RECORDS FOR THE EXERCISE:
● ● ● ● ●

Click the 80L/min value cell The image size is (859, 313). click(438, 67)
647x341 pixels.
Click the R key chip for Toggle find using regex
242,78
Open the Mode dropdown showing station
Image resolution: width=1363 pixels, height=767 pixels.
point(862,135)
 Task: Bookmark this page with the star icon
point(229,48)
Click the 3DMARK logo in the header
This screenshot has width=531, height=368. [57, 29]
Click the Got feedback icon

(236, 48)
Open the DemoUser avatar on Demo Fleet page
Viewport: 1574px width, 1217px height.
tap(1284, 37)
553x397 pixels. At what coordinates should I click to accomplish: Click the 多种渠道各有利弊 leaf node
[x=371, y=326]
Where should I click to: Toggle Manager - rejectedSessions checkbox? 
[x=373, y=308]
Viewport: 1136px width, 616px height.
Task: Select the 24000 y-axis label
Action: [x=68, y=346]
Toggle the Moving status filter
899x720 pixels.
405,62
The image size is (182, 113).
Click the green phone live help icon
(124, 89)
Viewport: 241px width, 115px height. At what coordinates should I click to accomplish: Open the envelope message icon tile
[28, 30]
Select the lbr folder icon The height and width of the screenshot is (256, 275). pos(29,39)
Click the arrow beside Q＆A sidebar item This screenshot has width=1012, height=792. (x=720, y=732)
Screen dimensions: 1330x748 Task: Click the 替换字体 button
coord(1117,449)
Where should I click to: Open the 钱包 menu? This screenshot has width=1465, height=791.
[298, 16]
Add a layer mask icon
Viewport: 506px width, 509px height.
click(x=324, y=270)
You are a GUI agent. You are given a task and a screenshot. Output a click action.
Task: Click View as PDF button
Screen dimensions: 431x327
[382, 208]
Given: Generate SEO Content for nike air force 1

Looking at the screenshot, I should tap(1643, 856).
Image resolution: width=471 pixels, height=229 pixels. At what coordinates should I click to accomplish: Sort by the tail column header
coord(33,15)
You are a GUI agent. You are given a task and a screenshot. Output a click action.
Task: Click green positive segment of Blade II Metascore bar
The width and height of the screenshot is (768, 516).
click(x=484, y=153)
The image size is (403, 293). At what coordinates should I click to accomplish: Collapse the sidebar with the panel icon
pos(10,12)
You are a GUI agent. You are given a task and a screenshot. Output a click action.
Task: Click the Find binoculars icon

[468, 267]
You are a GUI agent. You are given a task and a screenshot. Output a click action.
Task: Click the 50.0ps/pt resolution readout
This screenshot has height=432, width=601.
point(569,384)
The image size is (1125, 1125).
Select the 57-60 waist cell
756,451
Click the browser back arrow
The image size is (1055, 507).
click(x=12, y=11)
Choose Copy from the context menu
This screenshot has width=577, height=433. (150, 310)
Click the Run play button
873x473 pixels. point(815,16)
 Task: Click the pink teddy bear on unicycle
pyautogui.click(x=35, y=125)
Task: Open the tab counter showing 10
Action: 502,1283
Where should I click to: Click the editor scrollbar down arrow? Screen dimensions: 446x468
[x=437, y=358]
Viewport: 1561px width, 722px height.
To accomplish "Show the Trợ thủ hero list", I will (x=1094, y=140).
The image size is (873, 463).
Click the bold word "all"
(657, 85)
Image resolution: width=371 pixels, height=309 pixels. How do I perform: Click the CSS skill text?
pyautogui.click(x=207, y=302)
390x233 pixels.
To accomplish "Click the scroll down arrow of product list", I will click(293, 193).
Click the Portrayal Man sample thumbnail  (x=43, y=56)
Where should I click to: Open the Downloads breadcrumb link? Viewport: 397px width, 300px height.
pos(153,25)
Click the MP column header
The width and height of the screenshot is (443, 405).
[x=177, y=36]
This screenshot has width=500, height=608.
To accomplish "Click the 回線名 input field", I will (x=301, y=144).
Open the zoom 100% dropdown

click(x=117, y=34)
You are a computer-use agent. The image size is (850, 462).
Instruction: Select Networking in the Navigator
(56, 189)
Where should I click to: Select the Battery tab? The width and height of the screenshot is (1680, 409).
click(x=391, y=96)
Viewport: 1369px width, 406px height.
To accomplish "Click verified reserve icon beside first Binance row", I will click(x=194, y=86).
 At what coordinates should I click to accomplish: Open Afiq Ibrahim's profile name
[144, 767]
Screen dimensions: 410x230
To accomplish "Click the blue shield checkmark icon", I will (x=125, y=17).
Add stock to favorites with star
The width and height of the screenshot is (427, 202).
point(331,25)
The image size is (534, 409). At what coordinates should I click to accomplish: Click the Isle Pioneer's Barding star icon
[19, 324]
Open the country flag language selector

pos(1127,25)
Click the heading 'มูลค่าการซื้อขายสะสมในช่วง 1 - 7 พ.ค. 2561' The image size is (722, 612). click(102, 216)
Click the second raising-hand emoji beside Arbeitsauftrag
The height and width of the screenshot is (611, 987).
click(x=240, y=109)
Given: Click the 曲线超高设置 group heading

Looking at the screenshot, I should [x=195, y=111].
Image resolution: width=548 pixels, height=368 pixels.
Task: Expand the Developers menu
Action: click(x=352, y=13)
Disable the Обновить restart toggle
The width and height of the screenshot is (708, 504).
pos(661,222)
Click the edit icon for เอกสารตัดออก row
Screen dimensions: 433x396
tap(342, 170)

● ● ● ● ●

WHAT TO WORK ON: Begin at the line containing "Screen dimensions: 410x230" and reproduce every line through the last one in the records above, exactly.

OUTPUT OF THE EXERCISE:
Screen dimensions: 410x230
To accomplish "Click the blue shield checkmark icon", I will (x=125, y=17).
Add stock to favorites with star
The width and height of the screenshot is (427, 202).
point(331,25)
The image size is (534, 409). At what coordinates should I click to accomplish: Click the Isle Pioneer's Barding star icon
[19, 324]
Open the country flag language selector

pos(1127,25)
Click the heading 'มูลค่าการซื้อขายสะสมในช่วง 1 - 7 พ.ค. 2561' The image size is (722, 612). click(102, 216)
Click the second raising-hand emoji beside Arbeitsauftrag
The height and width of the screenshot is (611, 987).
click(x=240, y=109)
Given: Click the 曲线超高设置 group heading

Looking at the screenshot, I should [x=195, y=111].
Image resolution: width=548 pixels, height=368 pixels.
Task: Expand the Developers menu
Action: click(x=352, y=13)
Disable the Обновить restart toggle
The width and height of the screenshot is (708, 504).
pos(661,222)
Click the edit icon for เอกสารตัดออก row
Screen dimensions: 433x396
tap(342, 170)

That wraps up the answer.